Lorca joined Carver and Billingsley at the front of the shuttle, leaning over their seats.

Tederek VI was small for a gas giant, but its vibrant mix of red and orange was very striking. It looked sort of like a smaller but more visually intense Jupiter. A few small craft were moving about its seventeen moons, six of which were inhabited, and there were also two small space stations.

Carver pointed at a small yellow rock. "That's the one. Moon number eight."

The eighth moon was not as large as some of the others, but at almost a million kilometers of surface area, it was still impressive.

Lalana brushed past Lorca and stood almost directly beneath him, stretching up and gripping her arms against the console so she could see as well.

"We're being scanned," announced Billingsley.

"Type?"

"Radiation, cursory bio, low-level cargo sweep."

They waited a moment. Nothing further happened, except Lalana's tail brushed against Lorca's leg as she balanced herself.

"Nice thing about Dartarans," said Carver amiably, "they really don't like to stick their nose in other people's business."

"Meaning?" said Lorca.

"They're not asking us for any ident or course information. Looks like as long as we're not carrying anything dangerous or heading to one of the stations, they really don't care." She sounded very pleased.

They neared the moon enough to make out various features. Though light yellow at a distance, shades of brown and green emerged on approach, as well as various geographic features: craters filled in with trees, forests across most of the surface, an old river of dust that had been preserved post-terraforming for some reason.

"Scanning for structures," said Billingsley.

"Keep it narrow, we don't want to trip any alarms," warned Lorca.

Billingsley wanted to retort but bit her tongue. "I've detected an energy signal consistent with the barrier." The barrier in this case was a large, reinforced fence surrounding Margeh and T'rond'n's estate that kept their game from bleeding out onto other estates.

"Anyplace we can set down, Carver?"

"Um," said Carver, throwing variables into the computer, which rendered the suggestions into a visual overlay.

Lorca scanned the options. "There." He leaned forward and pointed at a spot between two hills. "Low and easy. Don't let them know we're coming." Carver plotted a respectably meandering course.

"Captain, I'm reading life signs," said Billingsley.

Lorca began to wonder if Billingsley was being intentionally obtuse. "It is an inhabited planet," he pointed out. "I'd be more surprised if you weren't."

If he weren't the captain, Billingsley would have smacked him, and even though he was, she was sorely tempted. "Sir," she hissed, and forced her console's display over the navigational one.

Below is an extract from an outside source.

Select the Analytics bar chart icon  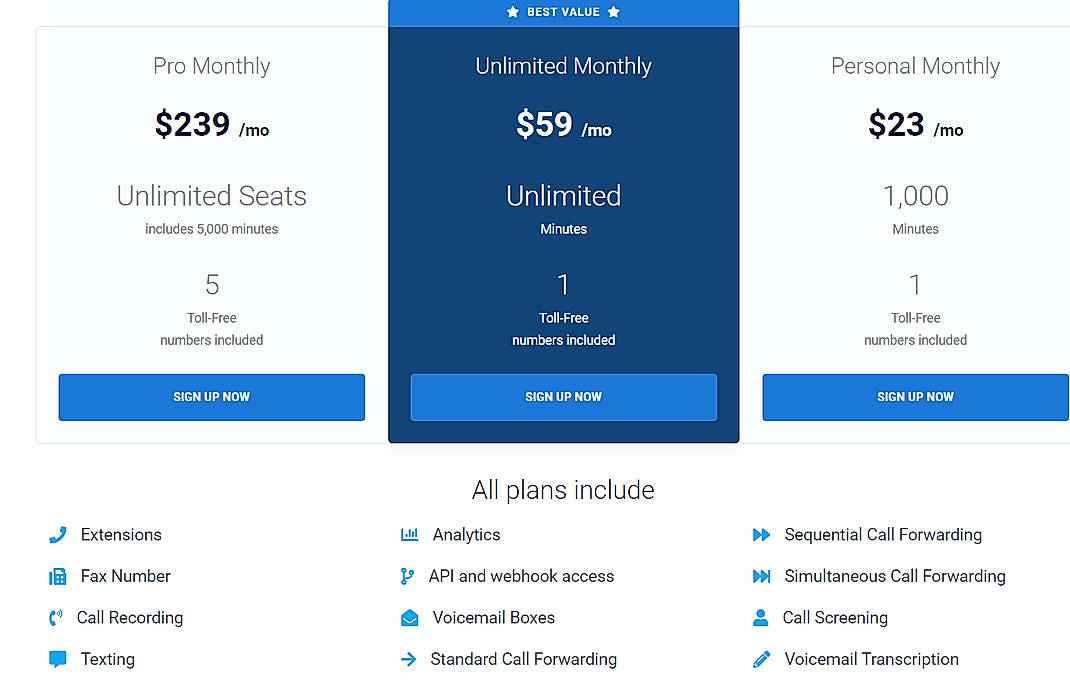coord(409,534)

When she said she was reading life signs, she had not been lying. While there were scattered signals across the moon's surface, within the barrier of Margeh and T'rond'n's estate, there were more life signs than anywhere else. The display was lit up with them. The estate was crawling with life in such density it wasn't possible to ascertain what most of the life signs were.

Lorca looked down at Lalana. "When you said Margeh and T'rond'n liked to bring back live game from their hunts, how often do they do that?"

"Every time. Breeding pairs when they can."

"And how long have they been doing that?"

"Mm, for many years since before I joined them."

Well, thought Lorca. This just got more and more interesting.